The most interesting part of the design from the front has to be the bonnet, wings and bumper with their defined creases, which we believe gives the VW Golf a sleeker look than before.
Move to the side and the most distinctive features are the tiny quarter lights, which are fitted for the first time since 1987 and the sleek wing mirrors. There’s also a defined shoulder line and arches.
At the back, the changes for the seven are more difficult to notice, although the rear lights which stretch across the back, are now more angular.
Inside, there’s the usual high-quality textured, soft-feel trim you come to expect from a Volkswagen. The tall dashboard design with centre console angled towards the driver is attractive. Whilst all models now have touchscreen infotainment systems as standard.
On top of this, SE and GT models are fitted with a whole host of desirable big car features, including adaptive cruise control and a city safe collision mitigation set-up.
Three trim levels will be available initially: S, SE and GT, with the iconic GTI coming later this year. We had the chance to experience the SE and GT trims on the launch and were surprised how much impact the different choices of textures and colours could make on this modern interior.
Of the two trims, it is the GT that we preferred, but we’re not 100% convinced about the piano black detailing – we wonder if it will still look as good in the long-term.
The driving position is excellent and even the standard seats are really comfortable. There is much more rear legroom (up by 15mm) with front shoulder room increased by 31mm. Bootspace is now 380 litres, an increase of 30 litres.

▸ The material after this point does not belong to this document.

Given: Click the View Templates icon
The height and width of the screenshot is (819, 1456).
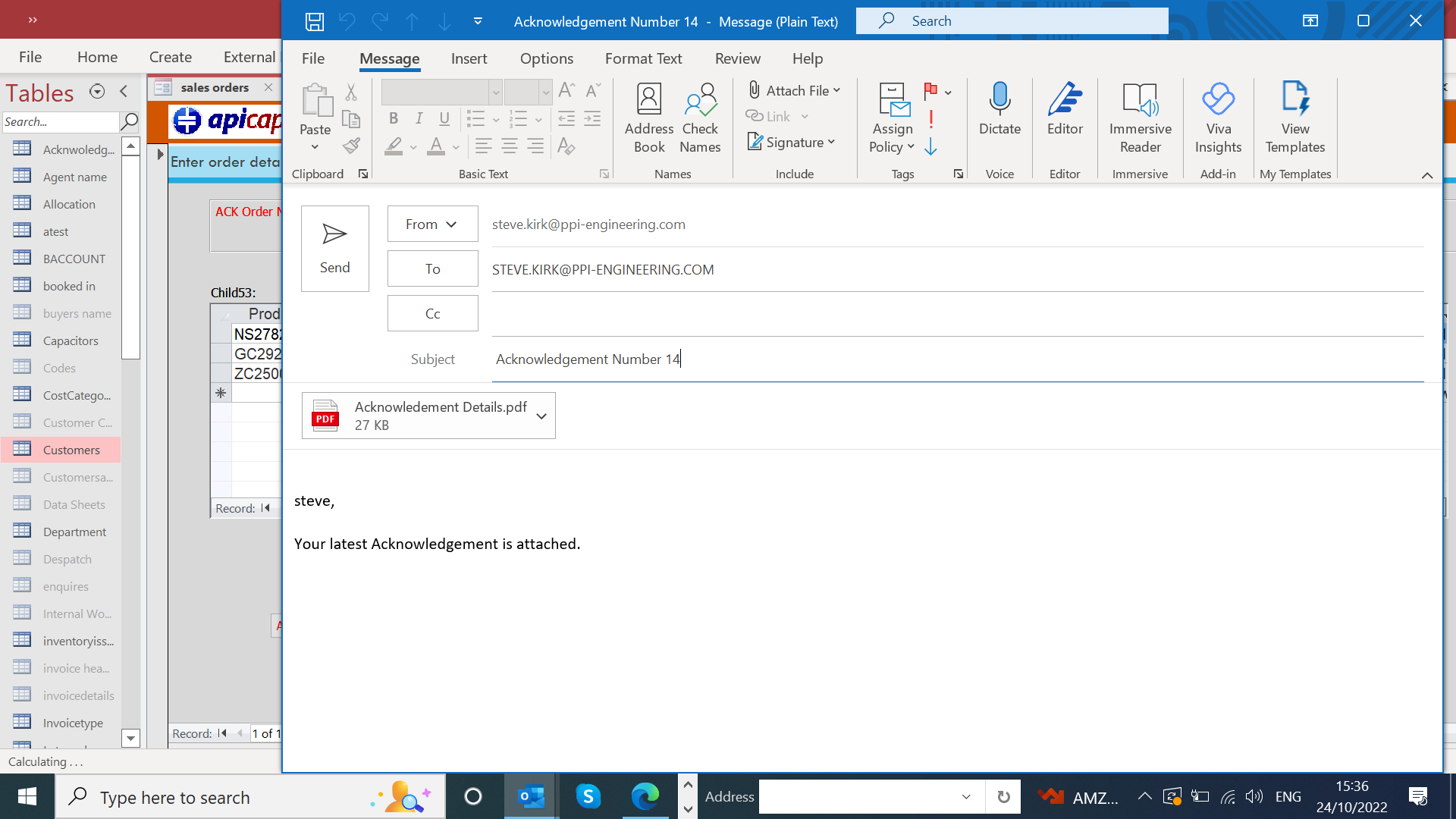Looking at the screenshot, I should click(x=1294, y=118).
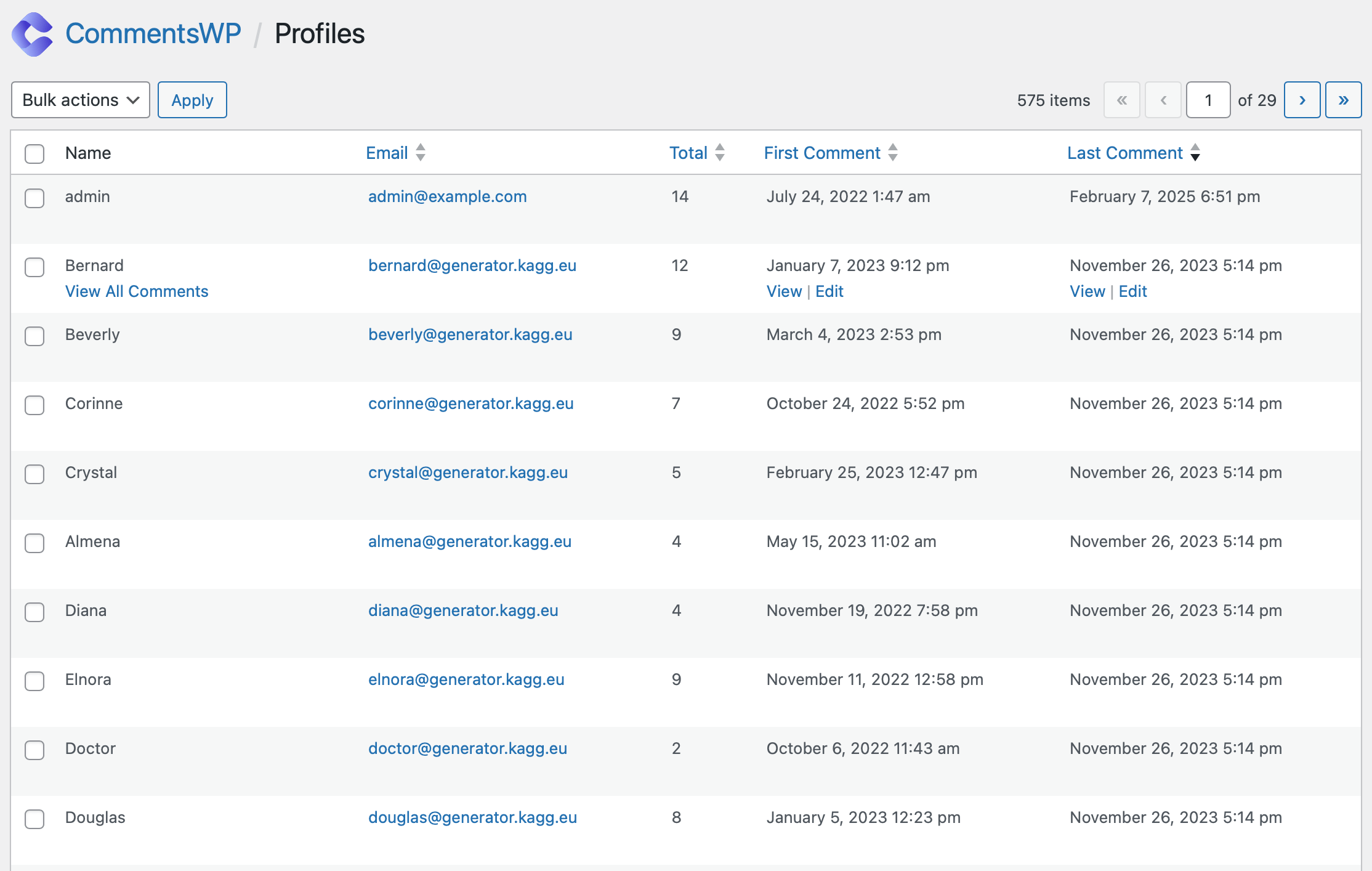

So, what is the new Golf like to drive then? Well, we had the chance to try the 104bhp 1.6-litre and 148bhp 2.0-litre TDi diesels and the 138bhp 1.4 TSI petrol. Other engines include, 104bhp 1.2 and 120bhp 1.4-litre TSI petrol engines.
The 1.6-litre diesel engine is expected to be the top seller. This is because of the low 99g/km CO2 emissions and average fuel economy figures of 74.3mpg. It is no fire-breather, but in everyday use it is perfectly adequate. Compared to the bigger 2.0-litre, the 1.6 lacks some of the torque, smoothness and an extra cog for the sweeter manual gearbox.
We believe the best engine we tried at the launch was the turbocharged 1.4-litre petrol with ACT. ACT stands for Active Cylinder Technology, which seamlessly switches between two and four-cylinders to save fuel. Capable of 131mph, with 62mph coming up 8.4 seconds, more impressive is the C02 emissions of just 112g/km and Combined fuel consumption figures of 58.9mpg. Well matched to six-speed manual transmission, it lacks the charisma and silky note of bigger engines.
For us, the most impressive stand out feature of the new VW Golf has to be the ride. Even on the GT’s standard 17-inch alloy wheels with lowered sports suspension, we were impressed with the refinement and composure.
Both SE and GT models are fitted with a Driver Profile Selection, offering five different settings to personalise the driving experience. Similar to the Audi Drive select system, Eco, Sport, Normal and individual modes are included. Each of these alter the engine mapping, with Sport feeling the sharpest and Eco the most sluggish.
We also appreciated the light, responsive and well-weighted steering, which along with the excellent body control and high levels of grip meant that the new Golf is the best version we’ve driven yet, even if the Focus is sportier.
So to sum up, the Golf might not be the cheapest model in its class with prices starting at £16,285, but VW has actually worked out that the seventh-generation on average costs £155 less than the outgoing car.
The new Golf is such a complete package, that it has to be one of the very best small family cars available and is in the showrooms now.
THE VITAL STATISTICS
MODEL: Volkswagen Golf Mk 7
BODY STYLES: 5-door hatchback
ENGINES: 104bhp 1.6-litre, 148bhp 2.0-litre TDi, 138bhp 1.4 TSI petrol, 104bhp 1.2 and 120bhp, 1.4-litre TSI petrol engines.
TRIM GRADES: S, SE and GT
PRICES: From £16,285
IN THE SHOWROOM: Now
• All data correct at time of publishing.